Elizabeth Anne Seton has the distinction of being the first native-born citizen of the USA to have been canonised. Mother Seton, as she was usually called, did heroic work bringing education to the poorest of the poor at the beginning of the 19th century but she was not born a Catholic. Her family background was Episcopalian, what we would now term Anglican, and it was only when she went to Italy to try to prolong the life of her ailing husband that she was immersed in a different culture. The story is told of how Mother Seton was taken to Mass one Sunday – it was all very strange to her and she felt quite lost. Behind her were two of her countrywoman who spent the whole time making disparaging remarks – when it came to the words of consecration and the priest lifted up the Host, one the American woman said in a loud stage whisper: “they think that this is God”. For St Elizabeth Seton this was her moment of conversion, every bit as sudden as for St Paul outside Damascus. In a flash of insight, she knew that Christ was immediately present to her in the Eucharist, a reality she never doubted from then on, and a truth which was to underpin her love of God and neighbour ever after.
“They think that this is God”. In our own times, it seems that there is a new aggression in society against the claims of faith. On the one hand, political correctness seems to go to any lengths to undermine religious distinctiveness, while an intellectually vacuous relativism promotes any idea as having the same worth as any other – and the likes of the Pullmans and the Hitchins and the Dawkins of this world never miss an opportunity to push their God-less agenda. The balance in the public domain is pushing heavily against the claims of religion in general and Christianity in particular. Like T S Eliot’s Magi, believers, too, have “a cold coming of it”.
But we have are here together at this midnight hour to attest our belief “that this is God”. Christian faith centres on the identity of the One lying in the manger. He is, for us, the human face of the eternal God: the tangible expression, at a particular place and at an identifiable time, of the most profound mystery of all – love incarnate, the total and complete self-revelation of the Divine. An early Christian writer (St Hippolytus) expresses the significance of Mary’s Child in this way: “The Word was God and was invisible to the created world, but God made him visible. He spoke, as he had done before, and begetting light from light, he sent forth his own mind to the world as its Lord. The Word is the mind of God: he came into the world and was shown forth as Son of God”.
St Paul in writing to the Christians at Corinth claims that “we are those who have the mind of Christ” and then in the Letter to the Philippians he can pray: “have in you that mind that is in Christ Jesus”. We really do believe that Christ is God’s definitive Word spoken for all time to the creation he loves, and that each human being, created in the image and likeness of the Creator, can have their own share in the mind of Christ: in other words, God can be known and experienced within the human heart and soul. But does this kind of theorising make any difference, or is it just a kind of play on language?
Whenever I have the privilege of baptising a child, I say the same thing to its parents and Godparents – bring up this child to be afraid of nothing.
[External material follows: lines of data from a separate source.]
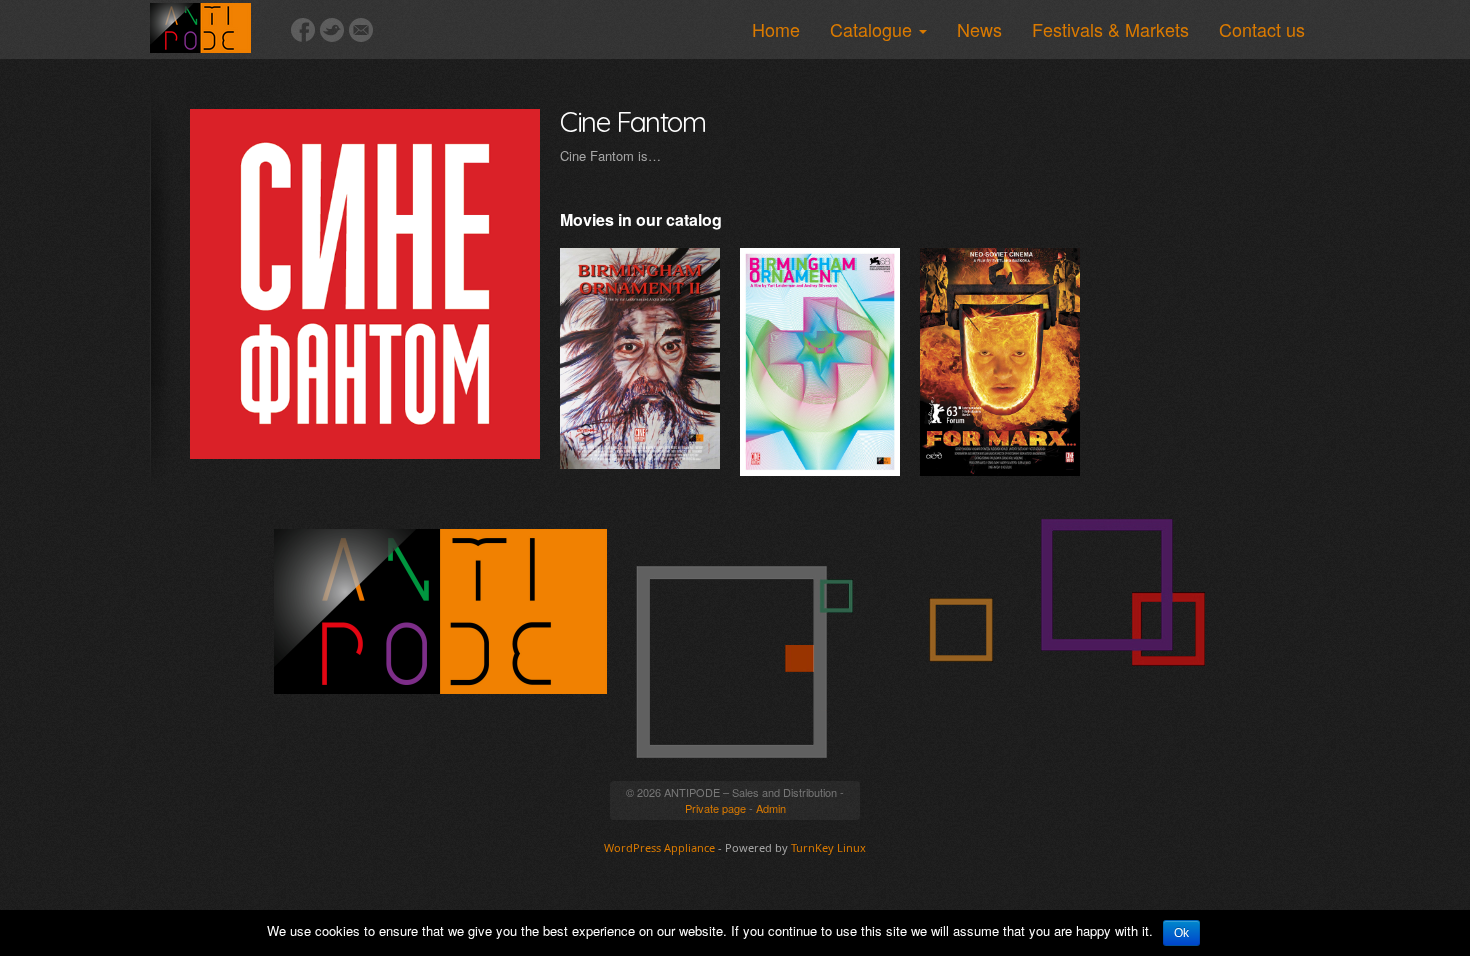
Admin (771, 808)
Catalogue (873, 29)
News (979, 29)
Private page (715, 808)
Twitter (332, 30)
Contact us (1262, 29)
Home (776, 29)
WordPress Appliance (659, 847)
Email (361, 30)
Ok (1181, 933)
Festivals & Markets (1110, 29)
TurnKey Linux (828, 847)
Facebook (303, 30)
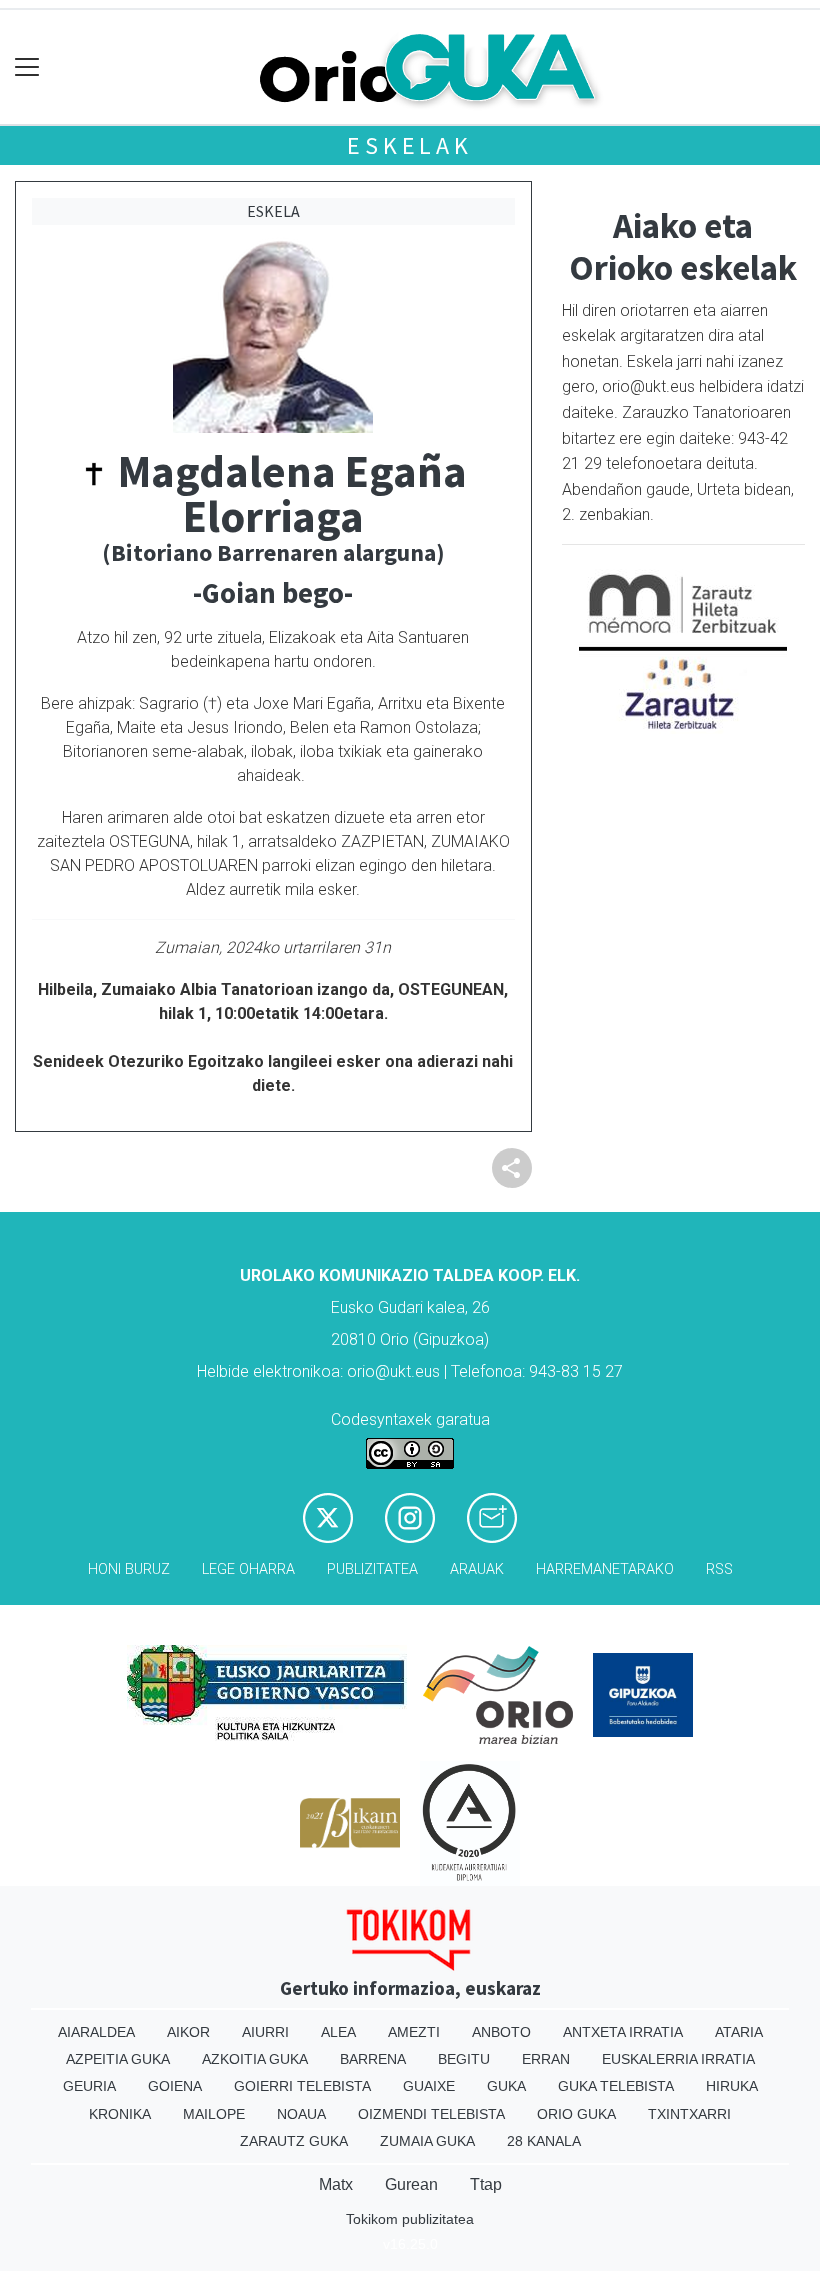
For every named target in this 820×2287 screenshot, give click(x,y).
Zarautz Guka (294, 2141)
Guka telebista (616, 2086)
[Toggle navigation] (27, 67)
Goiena (175, 2086)
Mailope (214, 2114)
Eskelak (410, 145)
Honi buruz (129, 1569)
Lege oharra (248, 1569)
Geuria (89, 2086)
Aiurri (265, 2032)
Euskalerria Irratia (678, 2059)
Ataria (739, 2032)
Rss (719, 1569)
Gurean (411, 2184)
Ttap (486, 2184)
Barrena (373, 2059)
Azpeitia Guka (118, 2059)
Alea (338, 2032)
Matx (336, 2184)
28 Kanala (544, 2141)
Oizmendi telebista (431, 2114)
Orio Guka (576, 2114)
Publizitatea (372, 1569)
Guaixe (429, 2086)
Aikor (188, 2032)
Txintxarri (689, 2114)
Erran (546, 2059)
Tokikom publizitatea (410, 2219)
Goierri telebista (302, 2086)
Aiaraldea (96, 2032)
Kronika (120, 2114)
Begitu (464, 2059)
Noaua (301, 2114)
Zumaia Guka (427, 2141)
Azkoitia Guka (255, 2059)
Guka (506, 2086)
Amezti (414, 2032)
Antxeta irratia (623, 2032)
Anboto (501, 2032)
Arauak (477, 1569)
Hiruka (732, 2086)
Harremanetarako (605, 1569)
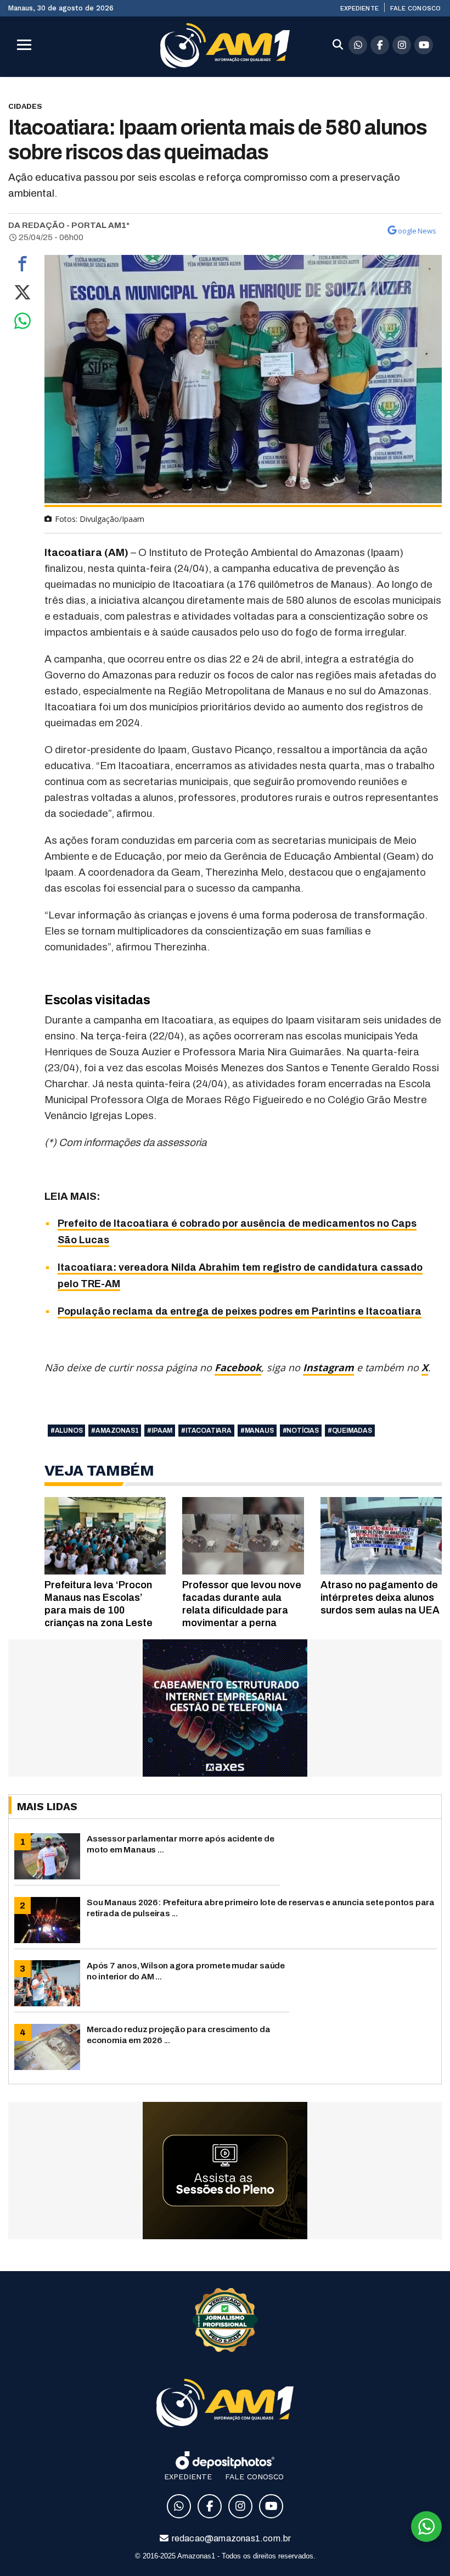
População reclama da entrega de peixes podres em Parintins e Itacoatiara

I am not being naïve in saying that because I know the state of this world as well as they do. But, as Scripture says, “perfect love casts out fear”, and our belief, our conviction, is that, once God has entered our world in the form of the Babe of Bethlehem, we have proof positive that the strongest force in this world - despite every sign to the contrary - is love, love so amazing, so divine. Ultimately, everything that is not loving, that is negative & life denying, & sad and just plain bad, will be consumed in the fire of that love which beats in the heart of the Godhead.
“They think that this is God”. As for Mother Seton, so for us. It is here in the context of the Eucharist that theory and practice come together, that God is earthed, rooted in the things of this life, that He becomes knowable, touchable, real to those with the eyes to see, the hearts open to love. I do not know what the New Year will bring. Probably like 2009 it bring its share of pain – the economy will continue to threaten the stability of so many families, Afghanistan will continue to claim its toll of young lives – but what Christmas tells me is that it will not always be so – that, beginning from that stable in a Palestinian backwater 2,000 years ago, the world is being renewed, that love alone endures, that love ultimately, will have its vindication. The Christ Child holds out his arms to you, and to me. Will we accept him for what he is – the mind of God - love incarnate? If we will, then we shall share in that peace which passes all understanding, which defies human logic – and that peace is my Christmas prayer for you.